Screenshot grounding data

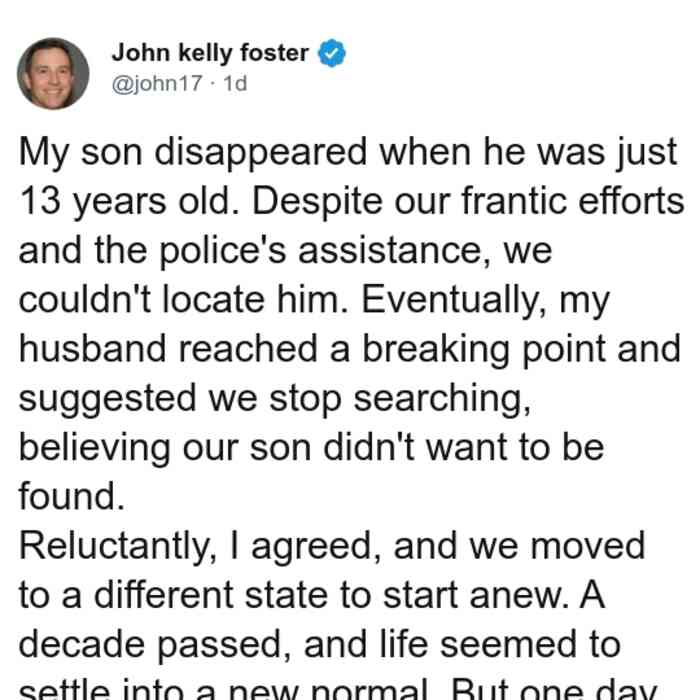The image size is (700, 700).
Task: Click the text 'I agreed, and we moved'
Action: (438, 546)
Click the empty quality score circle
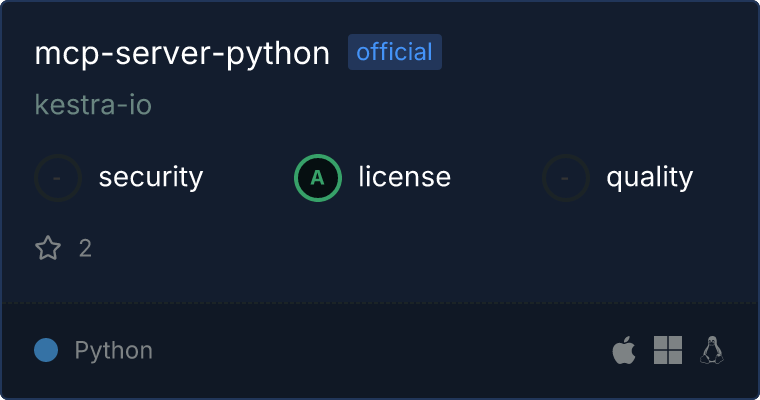The height and width of the screenshot is (400, 760). click(566, 178)
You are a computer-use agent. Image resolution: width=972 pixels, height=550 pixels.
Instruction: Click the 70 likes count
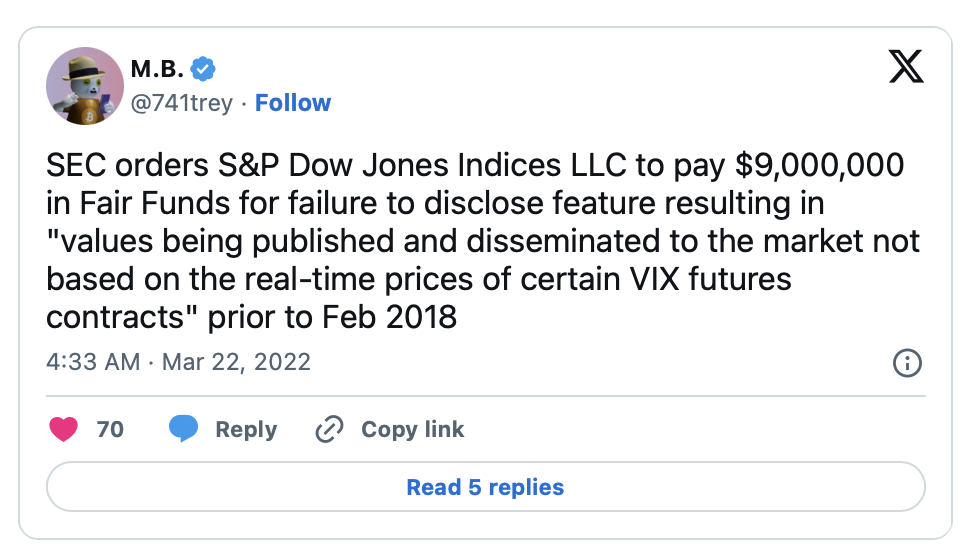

* INSTRUCTIONS TO FOLLOW *
Only an exact copy belongs in the answer: the lines from the one containing "Click the empty quality score circle" through the end of the records, both ends included, minus the pictures.

* EXERCISE RESPONSE *
Click the empty quality score circle
The height and width of the screenshot is (400, 760). click(566, 178)
You are a computer-use agent. Image resolution: width=972 pixels, height=550 pixels.
Instruction: Click the 70 likes count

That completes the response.